Vanadium doping (i) is a key technology to compensate residual doping in SiC epitaxial layers and to grow high resistivity films that can find many applications in electronics as well as in quantum technologies. In this project, high resistivity SiC:V epitaxial layers on n-doped on-axis substrates will be used as back gate dielectrics on which graphene monolayer or bilayer with hydrogenated interface will be grown (ii). This will allow the fine control of the charge carrier density in graphene around the neutrality point, which is currently achieved by chemical doping with low stability over time. The interest of SiC:V for applications will be demonstrated by integrating epitaxial back gates into two graphene-based devices (iii): a quantum Hall effect resistance standard (QHRS) and a graphene field effect transistor (GraFET) that will be used as a terahertz wave detector.
To achieve its objectives, the VanaSiC project brings together four laboratories and one company with complementary expertise and experimental resources. NOVASiC (SME) will grow SiC, the Centre for Research on Heteroepitaxy and Applications (CRHEA, Sophia-Antipolis) and the Laboratory Charles Coulomb (L2C, Montpellier) will grow graphene using propane/hydrogen CVD and silicon sublimation respectively. NOVASiC, CRHEA and L2C will also perform detailed characterisations of the graphene and SiC films. The QHRS and THz detectors will be fabricated by the Centre for Nanoscience and Nanotechnology (C2N, Palaiseau), and characterized by the National Metrology Laboratory (LNE, Trappes for the QHRS) and by the L2C (for the THz devices).
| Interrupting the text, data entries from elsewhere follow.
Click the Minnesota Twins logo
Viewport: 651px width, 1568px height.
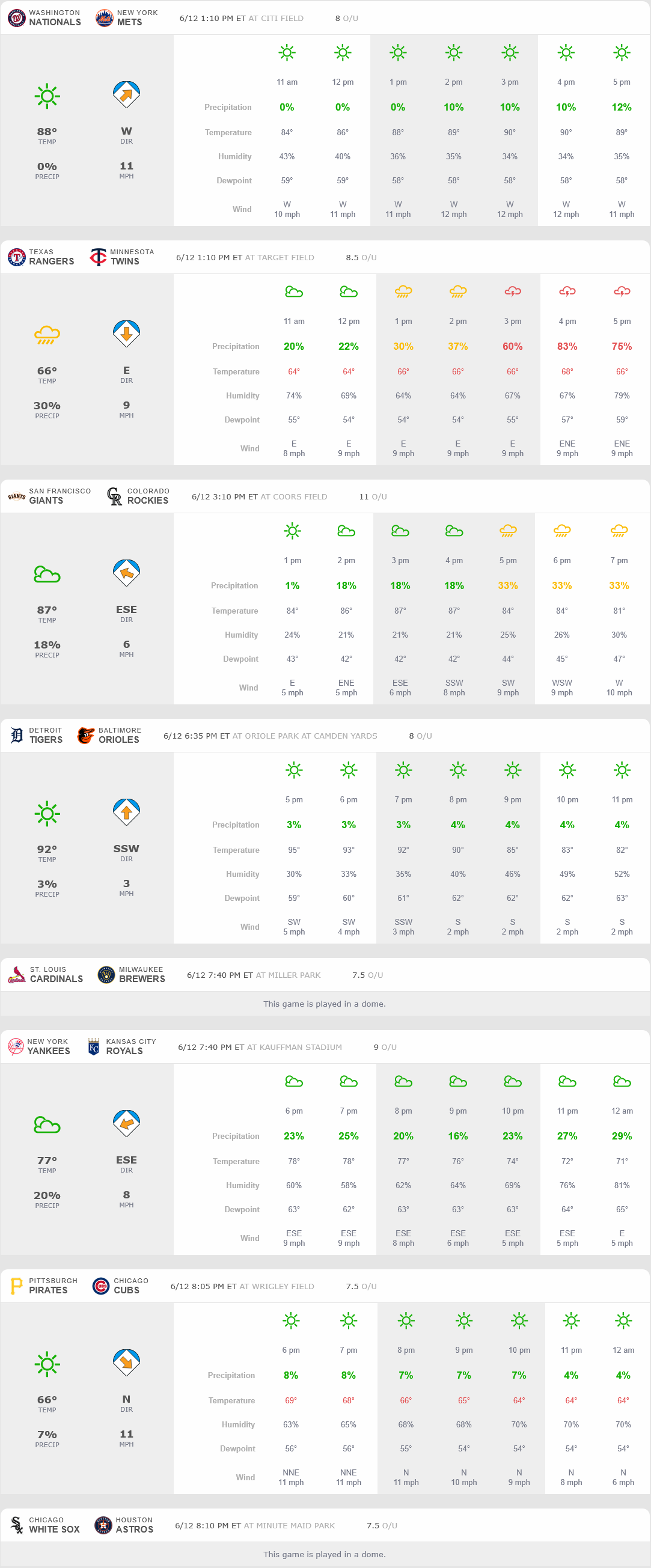[x=97, y=257]
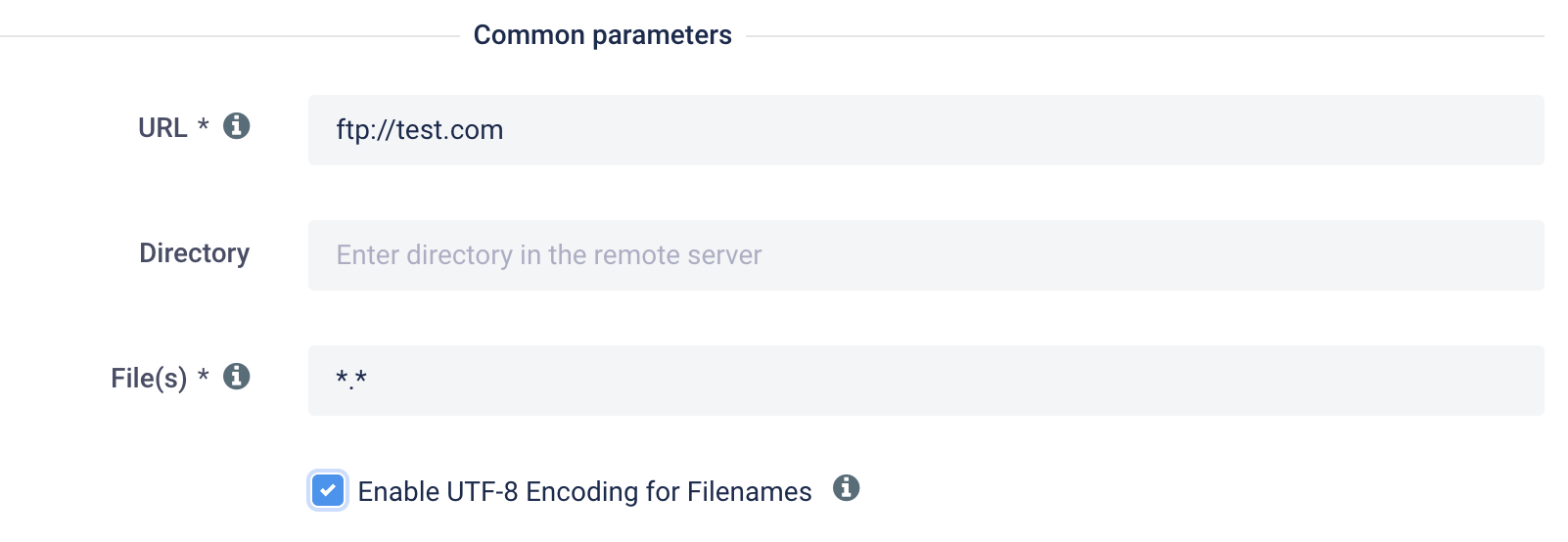The height and width of the screenshot is (542, 1568).
Task: Click the Common parameters section heading
Action: (602, 35)
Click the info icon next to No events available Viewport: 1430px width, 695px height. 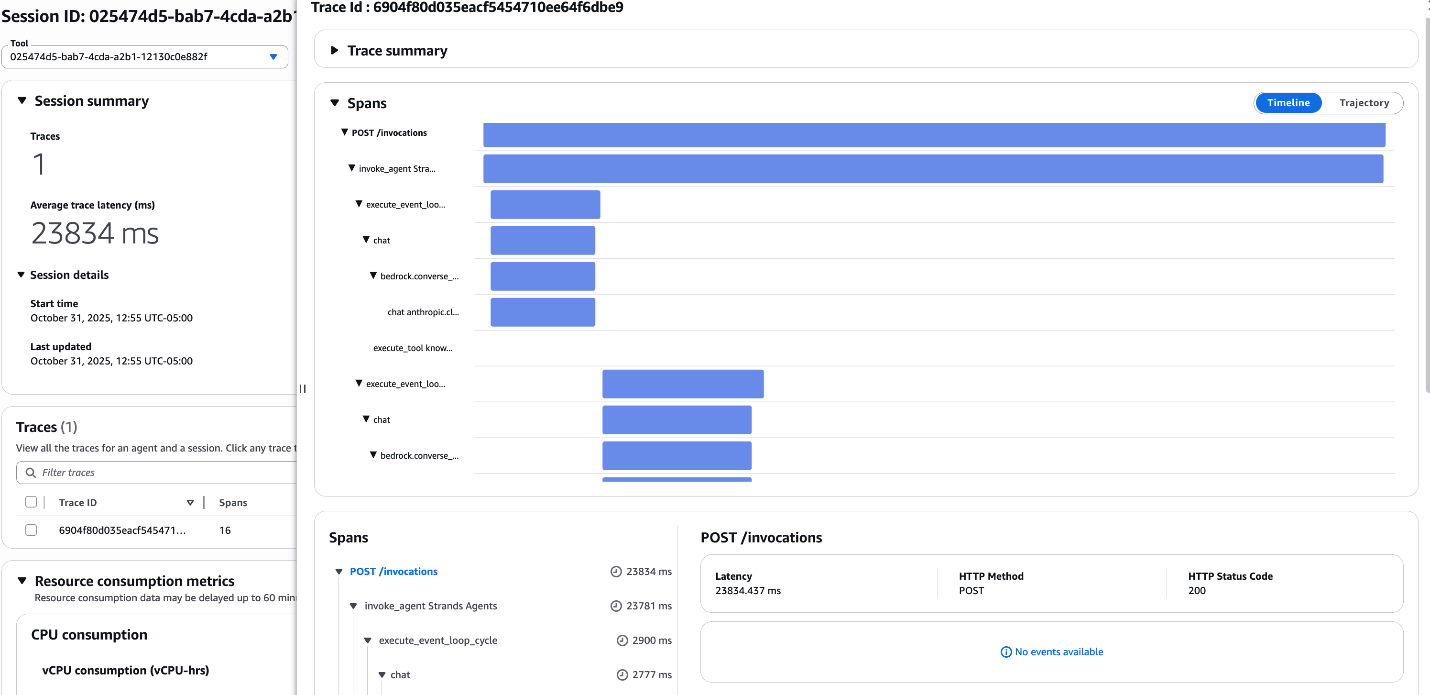coord(1006,652)
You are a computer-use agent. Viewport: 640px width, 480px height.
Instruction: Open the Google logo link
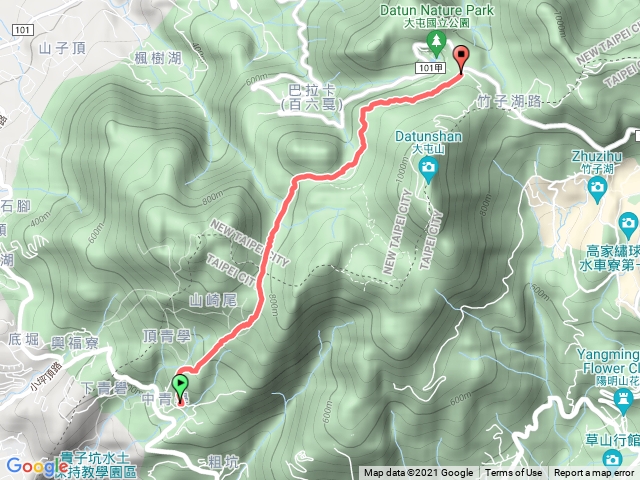click(36, 466)
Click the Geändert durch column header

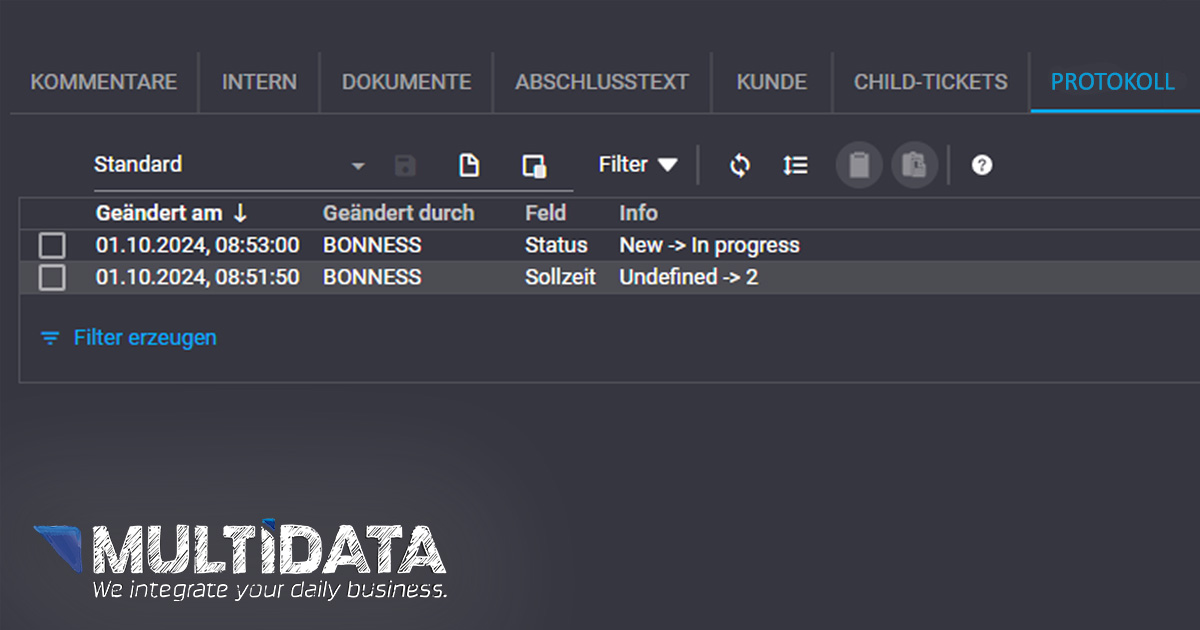click(398, 213)
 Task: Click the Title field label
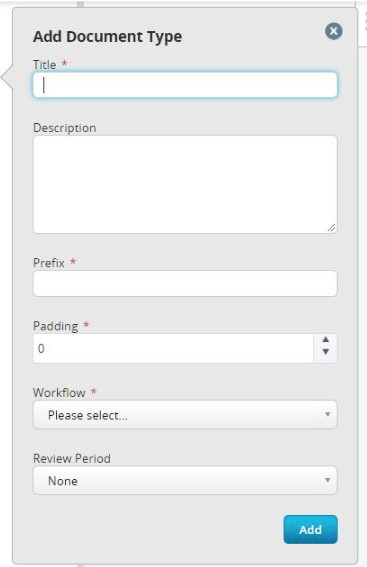click(x=44, y=65)
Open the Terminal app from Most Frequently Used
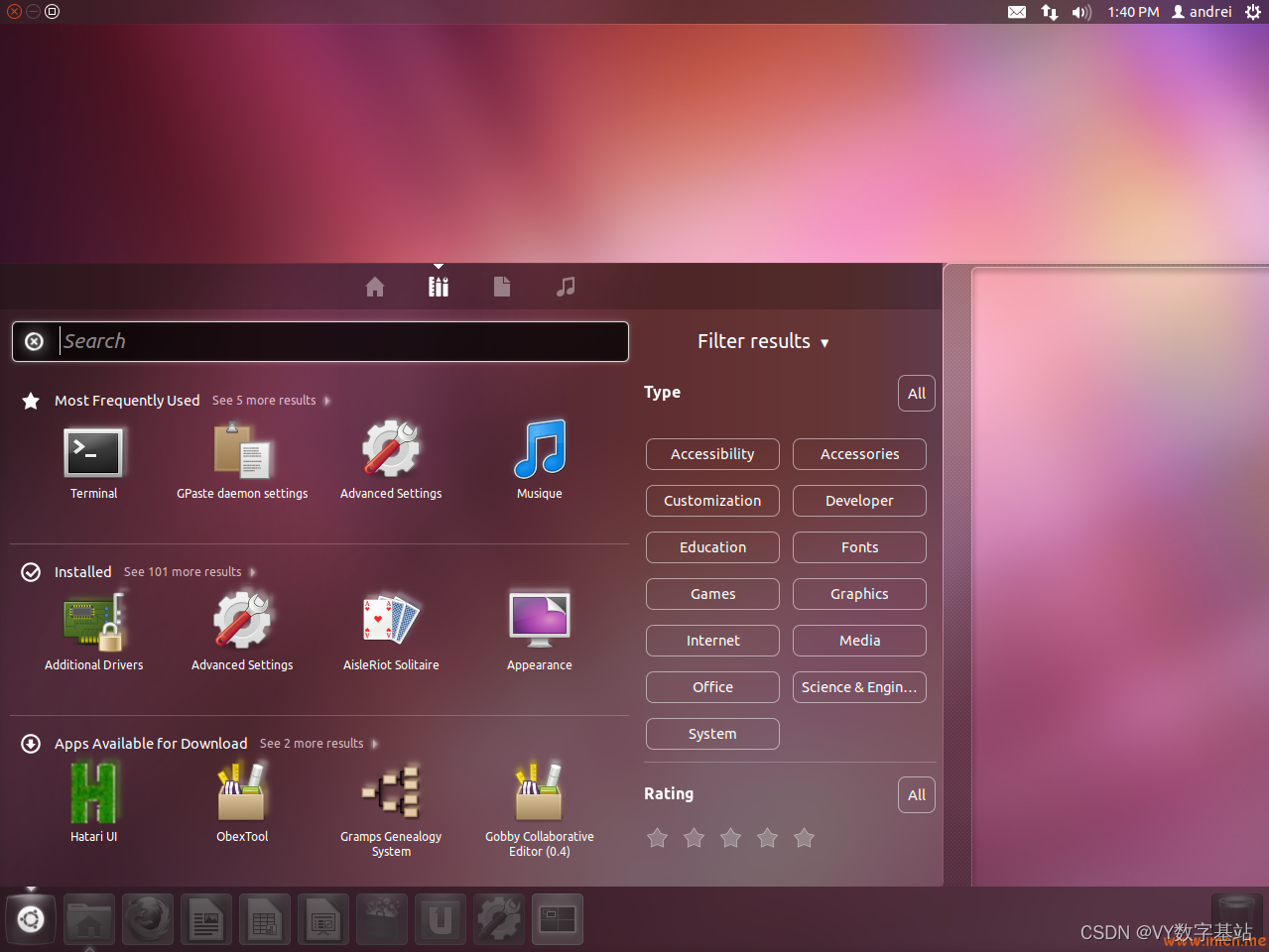 (x=93, y=452)
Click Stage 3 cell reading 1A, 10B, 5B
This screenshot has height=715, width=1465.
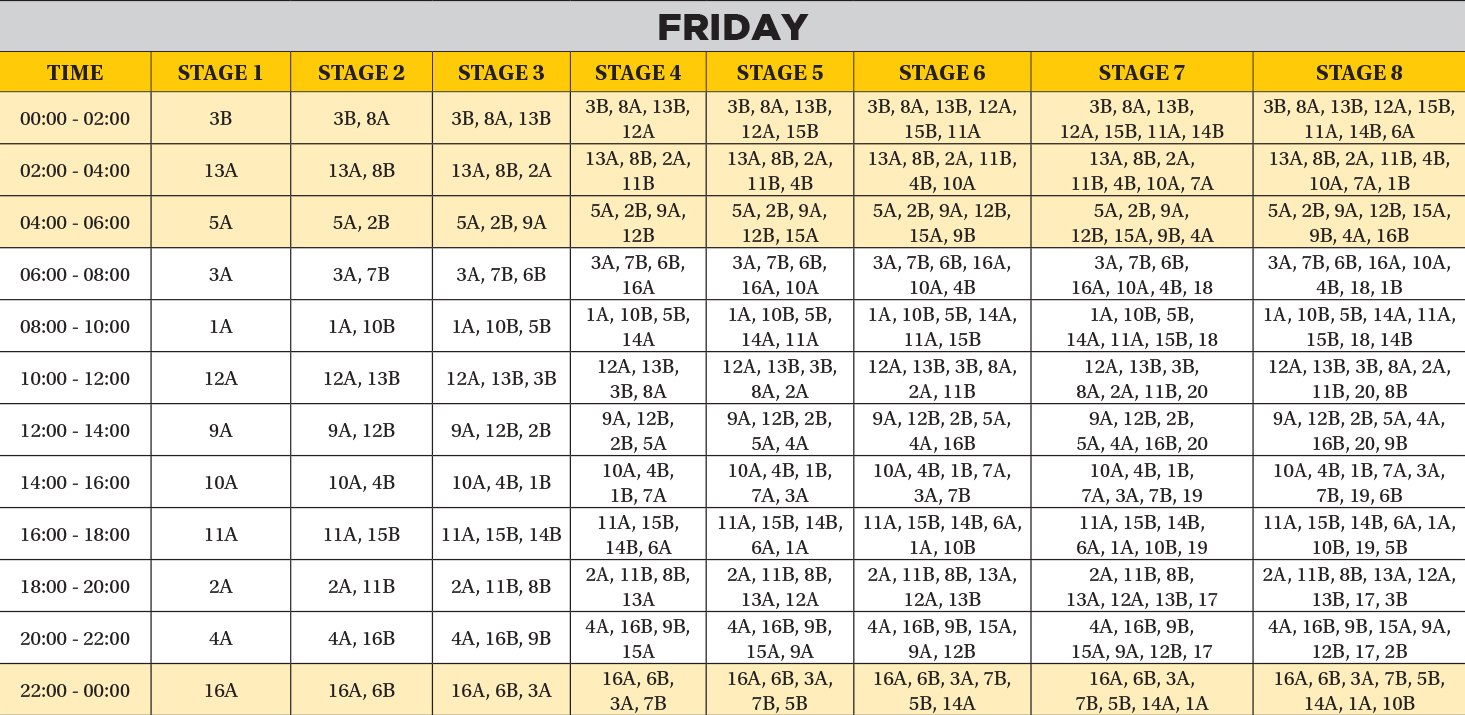(501, 327)
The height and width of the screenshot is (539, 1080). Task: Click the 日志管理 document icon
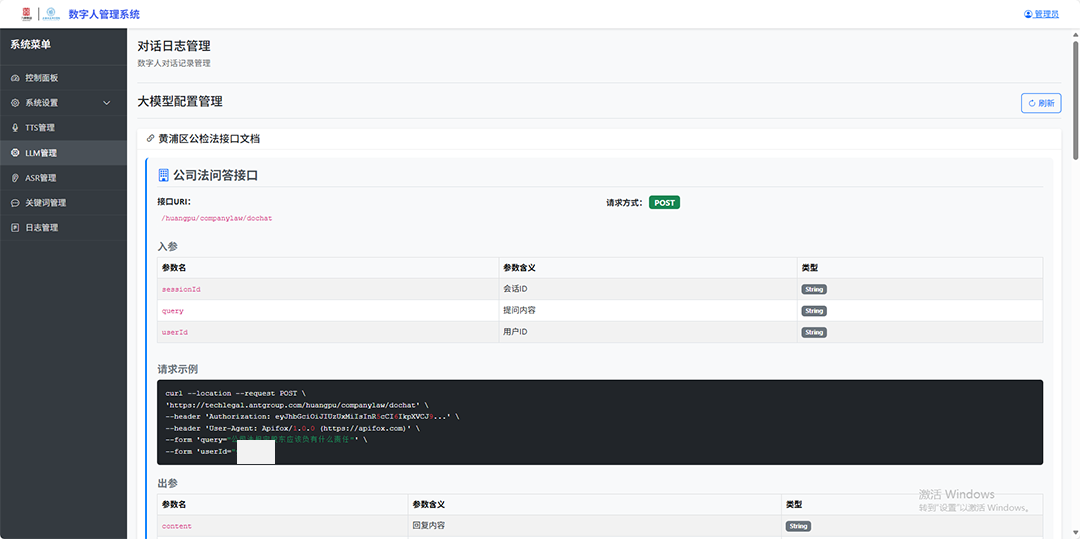tap(15, 228)
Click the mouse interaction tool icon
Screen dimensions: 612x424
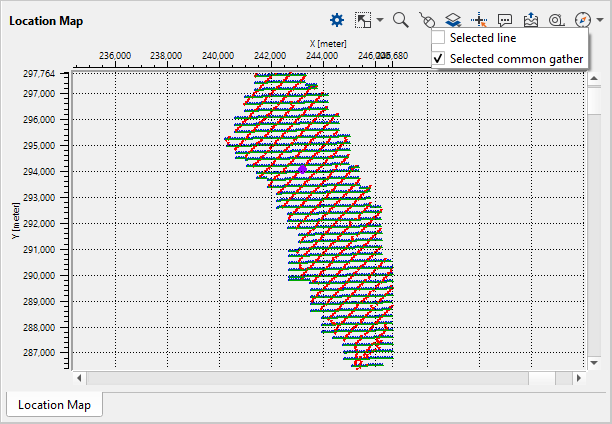tap(427, 19)
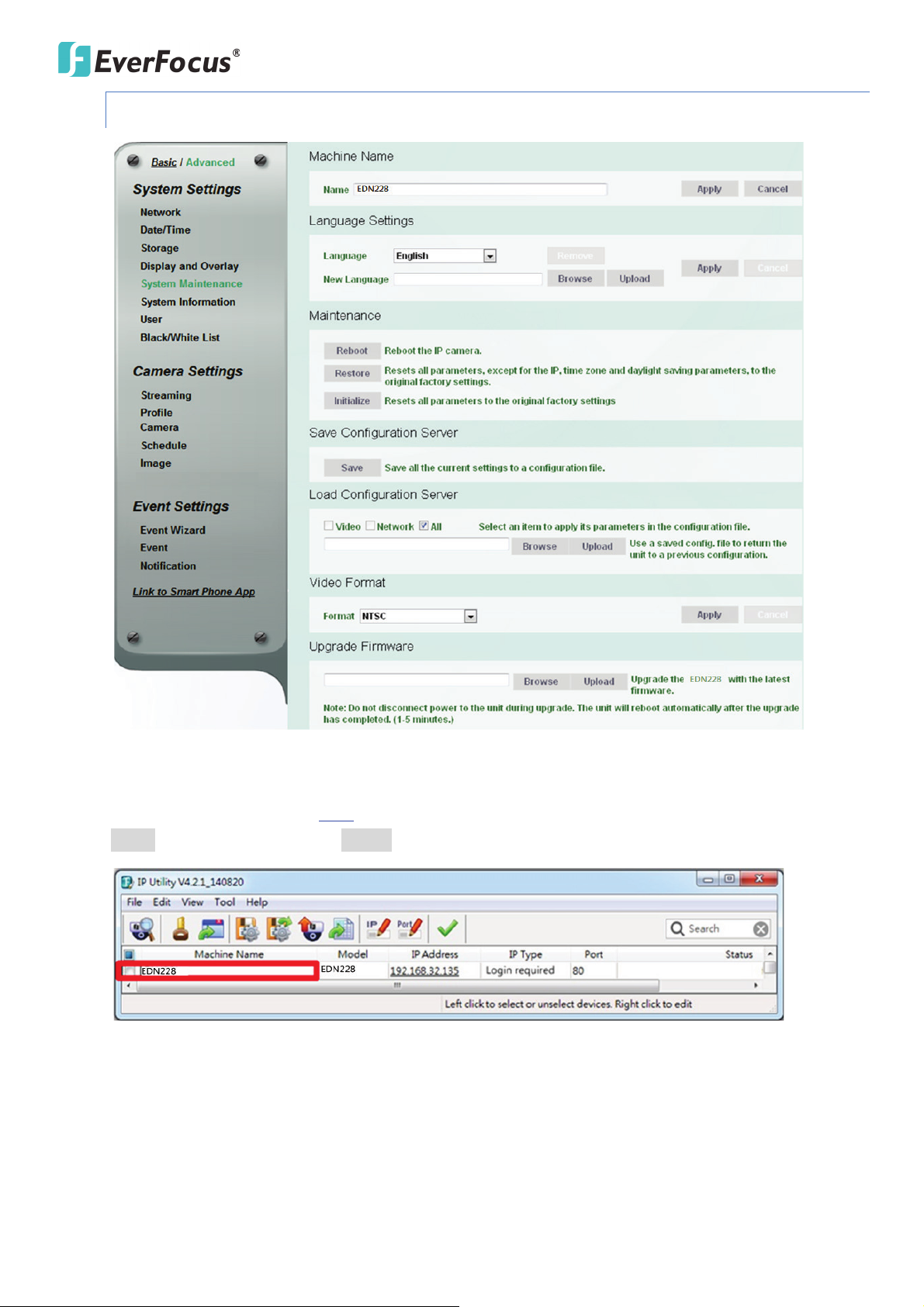The height and width of the screenshot is (1307, 924).
Task: Click the firmware upgrade camera icon with red arrow
Action: click(x=310, y=928)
Many results are expected from this collaborative research project involving a company (PRCE). Once their possible applications in electronics have been demonstrated, the vanadium-doped SiC layers will constitute a new product for the NOVASiC SME. The QHRSs incorporating an epitaxial grid and operating under relaxed conditions could serve as the basis for the development of new metrological tools for the LNE, a public institute offering calibration services to industry, and in the longer term, graphene THz detectors could replace commercial detectors. More generally, a strong scientific impact is expected through open access publications resulting from the project on the growth and electronic properties of SiC and graphene, on the physics of graphene devices in general, and on THz detection and metrology applications. The impact of the project will be further enhanced by the presentation of webinars to a targeted audience of laboratories and companies likely to be interested in the results of the VanaSiC project in order to develop new knowledge and new products.